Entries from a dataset
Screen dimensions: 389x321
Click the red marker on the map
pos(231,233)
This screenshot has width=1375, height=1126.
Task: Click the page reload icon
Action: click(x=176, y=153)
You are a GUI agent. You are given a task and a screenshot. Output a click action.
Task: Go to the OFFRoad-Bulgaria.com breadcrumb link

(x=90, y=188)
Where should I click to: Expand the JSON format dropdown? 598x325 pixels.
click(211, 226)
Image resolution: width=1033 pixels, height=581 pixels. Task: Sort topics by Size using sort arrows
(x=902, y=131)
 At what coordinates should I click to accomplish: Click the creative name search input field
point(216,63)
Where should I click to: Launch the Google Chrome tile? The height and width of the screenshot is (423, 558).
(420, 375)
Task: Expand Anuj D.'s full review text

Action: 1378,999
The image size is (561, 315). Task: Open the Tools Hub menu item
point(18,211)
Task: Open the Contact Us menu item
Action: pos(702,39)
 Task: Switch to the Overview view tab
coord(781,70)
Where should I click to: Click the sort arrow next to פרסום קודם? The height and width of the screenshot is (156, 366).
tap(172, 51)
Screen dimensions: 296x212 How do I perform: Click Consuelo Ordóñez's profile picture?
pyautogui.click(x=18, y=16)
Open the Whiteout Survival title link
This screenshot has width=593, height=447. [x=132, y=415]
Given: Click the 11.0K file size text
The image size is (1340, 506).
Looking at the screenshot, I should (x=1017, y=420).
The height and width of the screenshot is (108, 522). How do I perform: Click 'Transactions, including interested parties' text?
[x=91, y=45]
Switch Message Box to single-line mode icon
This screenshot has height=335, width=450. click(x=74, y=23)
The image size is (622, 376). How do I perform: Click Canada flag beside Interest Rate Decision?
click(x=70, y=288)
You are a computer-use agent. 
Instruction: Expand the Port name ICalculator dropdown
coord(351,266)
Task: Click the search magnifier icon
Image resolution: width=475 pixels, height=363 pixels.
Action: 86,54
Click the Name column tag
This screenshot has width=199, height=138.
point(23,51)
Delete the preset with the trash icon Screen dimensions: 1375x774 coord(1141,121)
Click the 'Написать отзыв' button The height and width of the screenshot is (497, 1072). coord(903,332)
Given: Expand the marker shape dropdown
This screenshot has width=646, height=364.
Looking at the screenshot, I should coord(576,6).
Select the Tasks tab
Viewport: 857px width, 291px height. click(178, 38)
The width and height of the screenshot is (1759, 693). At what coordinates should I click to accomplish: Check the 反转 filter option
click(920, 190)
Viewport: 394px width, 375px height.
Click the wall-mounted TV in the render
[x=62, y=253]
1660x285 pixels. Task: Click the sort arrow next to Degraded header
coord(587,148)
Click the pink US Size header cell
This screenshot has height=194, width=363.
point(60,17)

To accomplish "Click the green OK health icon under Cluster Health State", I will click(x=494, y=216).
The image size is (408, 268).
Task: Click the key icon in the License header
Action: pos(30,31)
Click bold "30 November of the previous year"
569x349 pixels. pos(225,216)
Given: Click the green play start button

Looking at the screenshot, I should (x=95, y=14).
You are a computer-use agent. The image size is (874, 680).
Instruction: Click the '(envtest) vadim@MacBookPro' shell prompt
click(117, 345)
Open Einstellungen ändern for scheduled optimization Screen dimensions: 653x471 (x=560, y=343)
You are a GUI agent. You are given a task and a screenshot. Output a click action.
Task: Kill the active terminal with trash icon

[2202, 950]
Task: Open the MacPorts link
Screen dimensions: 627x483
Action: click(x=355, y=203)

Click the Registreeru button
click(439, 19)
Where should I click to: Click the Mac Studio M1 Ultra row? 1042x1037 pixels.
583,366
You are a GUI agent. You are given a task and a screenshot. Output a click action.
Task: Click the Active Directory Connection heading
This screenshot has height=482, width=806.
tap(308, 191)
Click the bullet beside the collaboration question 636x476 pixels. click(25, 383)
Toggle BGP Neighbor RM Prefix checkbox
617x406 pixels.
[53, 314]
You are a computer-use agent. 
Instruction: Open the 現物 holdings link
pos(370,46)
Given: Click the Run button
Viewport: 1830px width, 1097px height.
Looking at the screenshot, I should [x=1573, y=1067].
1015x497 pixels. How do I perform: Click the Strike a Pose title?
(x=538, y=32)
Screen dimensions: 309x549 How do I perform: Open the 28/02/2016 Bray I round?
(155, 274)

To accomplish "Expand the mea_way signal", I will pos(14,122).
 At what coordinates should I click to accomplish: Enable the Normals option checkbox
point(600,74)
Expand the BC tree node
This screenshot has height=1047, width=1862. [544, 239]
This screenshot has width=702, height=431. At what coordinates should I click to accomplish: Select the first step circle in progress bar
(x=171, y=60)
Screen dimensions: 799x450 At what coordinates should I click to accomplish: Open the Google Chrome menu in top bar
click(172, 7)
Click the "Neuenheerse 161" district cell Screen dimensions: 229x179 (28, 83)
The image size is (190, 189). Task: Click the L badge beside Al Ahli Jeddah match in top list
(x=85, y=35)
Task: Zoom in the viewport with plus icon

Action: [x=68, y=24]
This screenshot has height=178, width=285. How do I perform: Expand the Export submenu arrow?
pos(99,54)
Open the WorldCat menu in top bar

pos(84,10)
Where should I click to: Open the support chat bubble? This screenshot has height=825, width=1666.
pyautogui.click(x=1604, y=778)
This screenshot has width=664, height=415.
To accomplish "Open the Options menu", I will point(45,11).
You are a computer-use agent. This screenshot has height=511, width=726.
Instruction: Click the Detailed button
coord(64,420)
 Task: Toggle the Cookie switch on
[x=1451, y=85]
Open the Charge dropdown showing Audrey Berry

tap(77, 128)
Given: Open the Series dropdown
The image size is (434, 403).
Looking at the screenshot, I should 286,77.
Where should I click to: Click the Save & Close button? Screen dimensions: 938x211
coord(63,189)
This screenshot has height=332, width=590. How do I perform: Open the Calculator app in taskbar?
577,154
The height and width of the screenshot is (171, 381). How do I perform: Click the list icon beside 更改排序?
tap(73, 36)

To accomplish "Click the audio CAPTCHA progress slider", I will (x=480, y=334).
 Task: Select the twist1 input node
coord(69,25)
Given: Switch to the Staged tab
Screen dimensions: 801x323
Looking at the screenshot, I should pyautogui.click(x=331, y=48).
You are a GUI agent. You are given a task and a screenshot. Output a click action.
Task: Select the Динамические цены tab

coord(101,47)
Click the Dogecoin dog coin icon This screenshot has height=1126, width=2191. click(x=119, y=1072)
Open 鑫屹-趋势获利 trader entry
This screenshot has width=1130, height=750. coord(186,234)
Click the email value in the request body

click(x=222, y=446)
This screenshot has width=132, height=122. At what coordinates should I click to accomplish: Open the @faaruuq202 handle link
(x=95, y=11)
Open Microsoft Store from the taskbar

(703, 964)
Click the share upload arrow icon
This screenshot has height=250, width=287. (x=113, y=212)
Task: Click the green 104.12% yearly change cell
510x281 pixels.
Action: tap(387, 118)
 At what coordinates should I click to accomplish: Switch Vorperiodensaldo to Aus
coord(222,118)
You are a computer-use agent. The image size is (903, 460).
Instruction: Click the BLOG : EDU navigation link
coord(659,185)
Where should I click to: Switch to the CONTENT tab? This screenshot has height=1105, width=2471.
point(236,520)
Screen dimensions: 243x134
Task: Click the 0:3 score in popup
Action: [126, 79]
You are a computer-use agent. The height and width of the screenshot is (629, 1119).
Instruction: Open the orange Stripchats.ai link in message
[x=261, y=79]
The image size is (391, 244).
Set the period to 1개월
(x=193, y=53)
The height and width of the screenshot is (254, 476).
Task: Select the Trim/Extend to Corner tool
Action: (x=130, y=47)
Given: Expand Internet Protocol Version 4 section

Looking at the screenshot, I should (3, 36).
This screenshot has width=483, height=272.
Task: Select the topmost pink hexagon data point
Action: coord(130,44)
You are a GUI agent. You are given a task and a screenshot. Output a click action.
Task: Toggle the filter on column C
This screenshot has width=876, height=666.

__Task objective__. Turn the entries into a Markdown table, starting with the line that contains "Open the Charge dropdown showing Audrey Berry" and going on through the line that contains "coord(659,185)". Use the columns "Row" and "Line", with one row for each line and blank lines left out.

__Reply to the task__.
| Row | Line |
|---|---|
| 1 | Open the Charge dropdown showing Audrey Berry |
| 2 | tap(77, 128) |
| 3 | Given: Open the Series dropdown |
| 4 | The image size is (434, 403). |
| 5 | Looking at the screenshot, I should 286,77. |
| 6 | Where should I click to: Click the Save & Close button? Screen dimensions: 938x211 |
| 7 | coord(63,189) |
| 8 | This screenshot has height=332, width=590. How do I perform: Open the Calculator app in taskbar? |
| 9 | 577,154 |
| 10 | The height and width of the screenshot is (171, 381). How do I perform: Click the list icon beside 更改排序? |
| 11 | tap(73, 36) |
| 12 | To accomplish "Click the audio CAPTCHA progress slider", I will (x=480, y=334). |
| 13 |  Task: Select the twist1 input node |
| 14 | coord(69,25) |
| 15 | Given: Switch to the Staged tab |
| 16 | Screen dimensions: 801x323 |
| 17 | Looking at the screenshot, I should pyautogui.click(x=331, y=48). |
| 18 | You are a GUI agent. You are given a task and a screenshot. Output a click action. |
| 19 | Task: Select the Динамические цены tab |
| 20 | coord(101,47) |
| 21 | Click the Dogecoin dog coin icon This screenshot has height=1126, width=2191. click(x=119, y=1072) |
| 22 | Open 鑫屹-趋势获利 trader entry |
| 23 | This screenshot has width=1130, height=750. coord(186,234) |
| 24 | Click the email value in the request body |
| 25 | click(x=222, y=446) |
| 26 | This screenshot has width=132, height=122. At what coordinates should I click to accomplish: Open the @faaruuq202 handle link |
| 27 | (x=95, y=11) |
| 28 | Open Microsoft Store from the taskbar |
| 29 | (703, 964) |
| 30 | Click the share upload arrow icon |
| 31 | This screenshot has height=250, width=287. (x=113, y=212) |
| 32 | Task: Click the green 104.12% yearly change cell |
| 33 | 510x281 pixels. |
| 34 | Action: tap(387, 118) |
| 35 |  At what coordinates should I click to accomplish: Switch Vorperiodensaldo to Aus |
| 36 | coord(222,118) |
| 37 | You are a computer-use agent. The image size is (903, 460). |
| 38 | Instruction: Click the BLOG : EDU navigation link |
| 39 | coord(659,185) |